Ao final da audiência pública promovida pela ANATEL, na tarde de hoje, a agência admitiu a possibilidade de rever o método de medição da qualidade do sinal de Internet previsto na proposta do Regulamento de Gestão da Qualidade do Serviço de Comunicação Multimídia. A Associação Brasileira de Provedores de Internet e Telecomunicações (ABRINT) criticou o uso de software para medir a qualidade do sinal. O documento sugere que as empresas que oferecem serviços de internet (tecnicamente conhecidas como SCMs - Serviços de Comunicação Multimídia) disponibilizem um software com o qual os usuários poderão aferir a velocidade da rede.

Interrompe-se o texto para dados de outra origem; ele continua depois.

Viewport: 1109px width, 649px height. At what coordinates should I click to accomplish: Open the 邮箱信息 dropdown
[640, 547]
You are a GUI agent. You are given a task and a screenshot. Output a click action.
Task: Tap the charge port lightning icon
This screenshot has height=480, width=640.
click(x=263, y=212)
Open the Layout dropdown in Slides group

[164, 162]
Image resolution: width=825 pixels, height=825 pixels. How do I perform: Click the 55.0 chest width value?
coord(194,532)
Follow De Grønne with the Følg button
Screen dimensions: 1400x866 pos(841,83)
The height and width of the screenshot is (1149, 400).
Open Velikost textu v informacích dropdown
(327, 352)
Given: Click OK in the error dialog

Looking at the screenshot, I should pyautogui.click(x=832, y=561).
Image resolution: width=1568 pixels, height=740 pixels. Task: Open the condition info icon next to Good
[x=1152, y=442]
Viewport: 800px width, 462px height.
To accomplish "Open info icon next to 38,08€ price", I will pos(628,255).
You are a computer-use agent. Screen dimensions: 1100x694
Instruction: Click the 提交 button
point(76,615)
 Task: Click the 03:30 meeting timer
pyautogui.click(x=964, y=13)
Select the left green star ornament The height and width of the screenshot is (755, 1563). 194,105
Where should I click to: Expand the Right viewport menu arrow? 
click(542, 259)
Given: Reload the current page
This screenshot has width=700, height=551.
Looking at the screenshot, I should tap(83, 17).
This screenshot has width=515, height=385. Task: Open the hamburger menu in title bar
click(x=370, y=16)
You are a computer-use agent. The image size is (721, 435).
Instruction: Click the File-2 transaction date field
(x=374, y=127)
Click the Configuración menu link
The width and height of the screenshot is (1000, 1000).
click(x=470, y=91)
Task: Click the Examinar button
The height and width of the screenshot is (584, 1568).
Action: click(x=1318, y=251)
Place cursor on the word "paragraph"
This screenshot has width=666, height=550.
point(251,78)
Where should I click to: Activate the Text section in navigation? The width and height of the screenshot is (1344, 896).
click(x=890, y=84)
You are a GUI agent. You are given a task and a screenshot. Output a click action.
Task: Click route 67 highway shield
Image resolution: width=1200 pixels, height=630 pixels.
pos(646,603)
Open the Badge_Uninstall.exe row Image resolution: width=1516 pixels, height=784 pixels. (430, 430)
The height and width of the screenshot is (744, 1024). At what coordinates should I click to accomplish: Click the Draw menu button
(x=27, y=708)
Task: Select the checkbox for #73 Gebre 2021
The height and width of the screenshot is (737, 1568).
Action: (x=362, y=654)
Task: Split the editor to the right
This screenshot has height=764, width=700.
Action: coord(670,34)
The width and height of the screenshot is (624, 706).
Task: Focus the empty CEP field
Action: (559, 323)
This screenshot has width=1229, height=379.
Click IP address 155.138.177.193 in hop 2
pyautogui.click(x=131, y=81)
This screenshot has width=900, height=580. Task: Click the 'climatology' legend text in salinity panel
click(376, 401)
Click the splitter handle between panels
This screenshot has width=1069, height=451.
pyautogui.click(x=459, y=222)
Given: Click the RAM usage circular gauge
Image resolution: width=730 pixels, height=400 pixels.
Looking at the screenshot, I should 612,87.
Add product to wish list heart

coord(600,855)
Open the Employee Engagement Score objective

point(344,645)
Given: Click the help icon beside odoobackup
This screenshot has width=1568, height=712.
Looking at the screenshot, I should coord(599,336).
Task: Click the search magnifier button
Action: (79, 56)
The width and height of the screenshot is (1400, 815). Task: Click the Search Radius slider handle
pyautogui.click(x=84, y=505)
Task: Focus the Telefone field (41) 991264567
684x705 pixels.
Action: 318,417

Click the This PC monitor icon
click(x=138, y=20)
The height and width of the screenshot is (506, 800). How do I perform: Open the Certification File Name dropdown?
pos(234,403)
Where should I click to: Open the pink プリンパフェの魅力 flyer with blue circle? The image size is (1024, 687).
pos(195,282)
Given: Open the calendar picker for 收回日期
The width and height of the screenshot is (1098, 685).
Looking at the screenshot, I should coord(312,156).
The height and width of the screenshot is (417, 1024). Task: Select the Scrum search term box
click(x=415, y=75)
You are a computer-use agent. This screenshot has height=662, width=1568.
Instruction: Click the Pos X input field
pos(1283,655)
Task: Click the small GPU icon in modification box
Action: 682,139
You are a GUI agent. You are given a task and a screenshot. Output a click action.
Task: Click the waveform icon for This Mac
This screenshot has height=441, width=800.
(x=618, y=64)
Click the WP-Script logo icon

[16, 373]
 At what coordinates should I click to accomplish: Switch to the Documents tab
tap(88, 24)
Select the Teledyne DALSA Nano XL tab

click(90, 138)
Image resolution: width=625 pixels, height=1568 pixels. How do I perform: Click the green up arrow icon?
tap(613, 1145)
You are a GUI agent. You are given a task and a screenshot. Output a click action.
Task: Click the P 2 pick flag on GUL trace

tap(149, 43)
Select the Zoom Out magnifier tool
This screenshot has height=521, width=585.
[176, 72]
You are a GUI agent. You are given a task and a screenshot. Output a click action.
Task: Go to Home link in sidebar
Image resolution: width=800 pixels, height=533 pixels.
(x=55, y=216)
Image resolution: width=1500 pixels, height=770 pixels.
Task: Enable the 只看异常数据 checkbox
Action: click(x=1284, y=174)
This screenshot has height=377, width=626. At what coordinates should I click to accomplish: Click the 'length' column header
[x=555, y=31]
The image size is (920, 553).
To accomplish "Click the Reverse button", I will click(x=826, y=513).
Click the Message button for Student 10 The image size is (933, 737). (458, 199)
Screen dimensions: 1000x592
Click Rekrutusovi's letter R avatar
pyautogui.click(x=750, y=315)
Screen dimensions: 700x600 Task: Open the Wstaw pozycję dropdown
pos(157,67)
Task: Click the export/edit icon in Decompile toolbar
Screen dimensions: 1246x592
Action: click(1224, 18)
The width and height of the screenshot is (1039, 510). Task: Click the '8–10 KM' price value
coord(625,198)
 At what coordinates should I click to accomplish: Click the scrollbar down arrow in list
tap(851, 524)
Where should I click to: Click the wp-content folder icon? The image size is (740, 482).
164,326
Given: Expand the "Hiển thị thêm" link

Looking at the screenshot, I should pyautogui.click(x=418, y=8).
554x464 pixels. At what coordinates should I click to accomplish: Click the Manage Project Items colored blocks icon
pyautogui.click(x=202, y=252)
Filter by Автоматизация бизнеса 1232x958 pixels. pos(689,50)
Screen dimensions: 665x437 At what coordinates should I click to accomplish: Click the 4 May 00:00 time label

Muitos parâmetros afetam o teste. A qualidade da máquina do usuário, o comportamento dele na Internet e o número de máquinas ligadas a uma mesma rede são alguns deles, explica Basílio Perez, diretor da ABRINT. Erich Rodrigues, vice-presidente da associação, disse que a ANATEL precisa criar condições para efetivar a concorrência no mercado, atacar as causas e não monitorar as consequências da baixa qualidade de conexão em alguns lugares. Ele cobrou o compartilhamento da última milha (que é o uso dos recursos de rede ociosos) do uso dos postes e a participação dos provedores regionais em leilões de frequência.

A ABRINT esteve em Brasília durante todo o dia de hoje para participar de audiências públicas de duas regulamentações que tramitam na ANATEL. No período da manhã foi debatido o Regulamento do Serviço de Comunicação Multimídia.